VANGELO DELLA DOMENICA 13 SETTEMBRE 2020
Assistiamo dopo le festività di san Nicola ad un flebile ritorno alla vita comunitaria, flebile perché ancora ingessati nella paura, nella no voglia, nella disaffezione e stiamo tutti aspettando qualcosa che sta arrivando…ma non sappiamo se attendere con gioia o preoccupazione. È bastato poco disabituare le nostre comunità tanto unite ed affiatate a passare da comunità entusiasta e propositiva a piccolo villaggetto, un po’ sulle sue, che sta attento solo al proprio giardinetto di casa.
Diciamo che la disgregazione è venuta con l’aggregazione con le altre parrocchie, con l’unità pastorale, ciò che doveva unire ci ha diviso, e nemmeno questa pandemia che, ora ad ascoltarla non ne possiamo più, ha fatto effetto collante. Ha anzi disunito quel po’ che c’era.
Allora non sono bastate le messe patronali, non sono bastati i settenari, non è bastato il cre, ma non sarebbero bastati neppure tutte le feste in pompa magna come le avremmo volute per ridare slancio ad una comunità.
Si, mi sembra una visione disfattista ed un po’ triste, ma io credo che non ci possiamo nascondere dietro a pie illusioni, non possiamo dire arriveranno loro, non serve sbraitare perché se ho qualcosa di buono e sensato, non occorre attirare credenti o clienti perché arrivano da soli, non mi serve nemmeno piangere sul ciò che altri hanno fatto e io non ho potuto fare, vedi (a Leffe fanno le processioni e a Gandino no!!). Perché tutte queste scuse mi tolgono dalla vera questione, che non è mai l’altro che mi crea problemi, che mi impedisce di fare, che mi ostacola, ma io, cosa ho fatto?
La questione centrale sono sempre io!
Prendiamo il Vangelo, c’è una comunità di servi e 2 servi in particolare!
2 servi che vivono in una comunità non indifferente! Da qui bisogna imparare. Questi servi che condividono il duro lavoro a servizio di un padrone così esigente, condividono gioie e dolori, lavori e feste, e sanno bene che il loro padrone è giusto, anche se sembra severo, e misericordioso.
* * * * *
Esercizi:
A - Rispondi alle seguenti domande sul commento al Vangelo, una per riga:
(i) Dopo quali festività si assiste a un flebile ritorno alla vita comunitaria?
(ii) Secondo l'autore, con che cosa è venuta la disgregazione?
(iii) Quanti servi in particolare ci sono nella comunità del Vangelo?
B - Traduci in inglese questa frase del commento al Vangelo: "Ha anzi disunito quel po’ che c’era."
C - Scrivi il seguito del commento al Vangelo, riprendendo subito dopo la sua ultima frase.

Informazioni:
* * * * *
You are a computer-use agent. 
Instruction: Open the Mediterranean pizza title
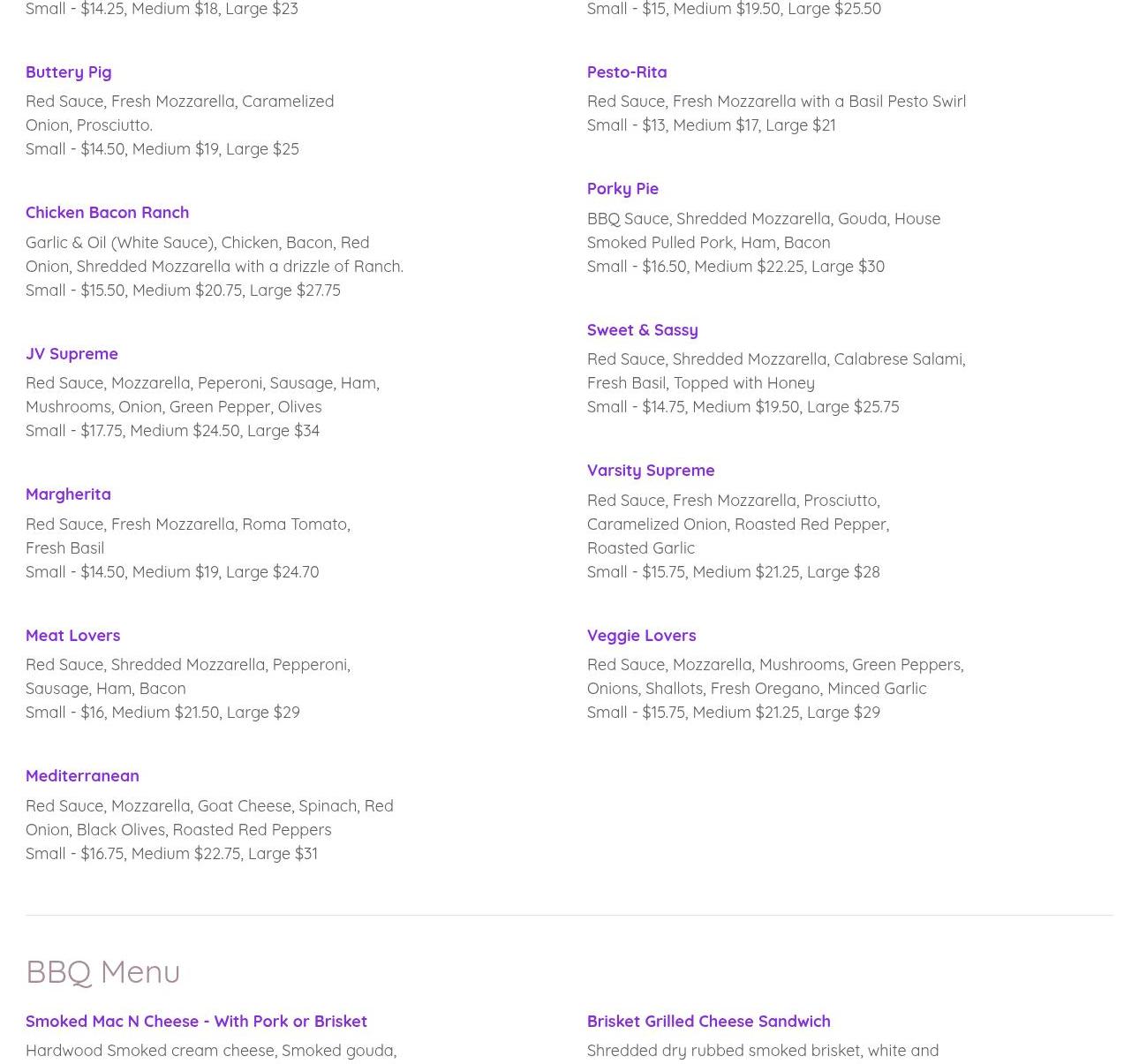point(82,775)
* * * * *
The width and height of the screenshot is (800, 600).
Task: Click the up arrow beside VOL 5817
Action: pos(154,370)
* * * * *
Le tue risposte:
A -
(i) Dopo le festività di san Nicola.
(ii) Con l'aggregazione con le altre parrocchie, con l'unità pastorale.
(iii) Due.

B - Indeed, it has disunited what little there was.

C -
Una comunità con servi differenti, ognuno aveva il suo ruolo all’interno, chi magari più visibile altri un po’ meno, servi che non sono però indifferenti gli uni verso gli altri. Sanno bene di essere nella stessa situazione, poteva capitare a tutti di rimanere debitori, poteva capitare a tutti di essere colti in fallo sbagliare e chiedere perdono. Non è una comunità né omertosa, né di spioni, né indifferente, si accorgono di una ingiustizia e non possono rimanere in silenzio. Vanno e raccontano al padrone cosa è accaduto, e siamo tutti contenti che sia fatta giustizia, magari vorremmo che la parabola avesse un lieto fine ancor più lieto fine tipo, e condonò il debito del secondo servo…
Ma pensiamo alla nostra comunità e ai suoi debiti, non intendo i debiti materiali che per fortuna non ce ne sono troppi. Quanto nelle nostre comunità, nelle nostre famiglie e nella nostra vita ci sono delle situazioni nelle quali un debito viene condonato, perdonato subito? Io, mi ricordo ogni minimo sgarro che mi ha fatto questo, quello e perfino quello che ho visto anche solo una volta nella mia vita!
Ah, e ci lamentiamo che la parabola ha un finale non troppo bello!! Ma la nostra vita, le nostre vite, siamo capaci di dare finali belli, o anche solo siamo capaci di ridare fiducia a chi, dopo aver fatto qualcosa, dopo piccoli e grandi tradimenti? Siamo capaci di perdono?
- Cosa comunità che non è indifferente ma che si mette in gioco per la sua vita, perché nella vita della comunità ne va della mia vita! Non posso pensare di non influire sulla comunità e che la comunità non influisca sulla mia vita!
- Ognuno di noi deve fare la sua parte, tocca a me! E non è questa solo una bella retorica propagandistica da comizio elettorale. No, ne va del mio essere uomo.
Un uomo che riceve il perdono e non è capace di perdonare… beh, mi fa pensare che il perdono non occorre solo riceverlo solo come un regalo che lo tengo lì, ma occorre scartalo guardalo usarlo…se ricevo un dono e lo tengo lì e no lo uso, se vengo perdonato e non perdono, scusate, ma sono proprio un buono a nulla. Colui che riceve il perdono da Dio e dai fratelli e non fa altrettanto, il suo perdono ricevuto va in fumo e cade in una malattia ben peggiore la non riconoscenza, il tutto dovuto e sono a posto con tutti.
Lasciamoci cambiare dal perdono del Signore per scuotere la nostra vita, per migliorarla per far di essa un dono per me e per chi mi sta accanto!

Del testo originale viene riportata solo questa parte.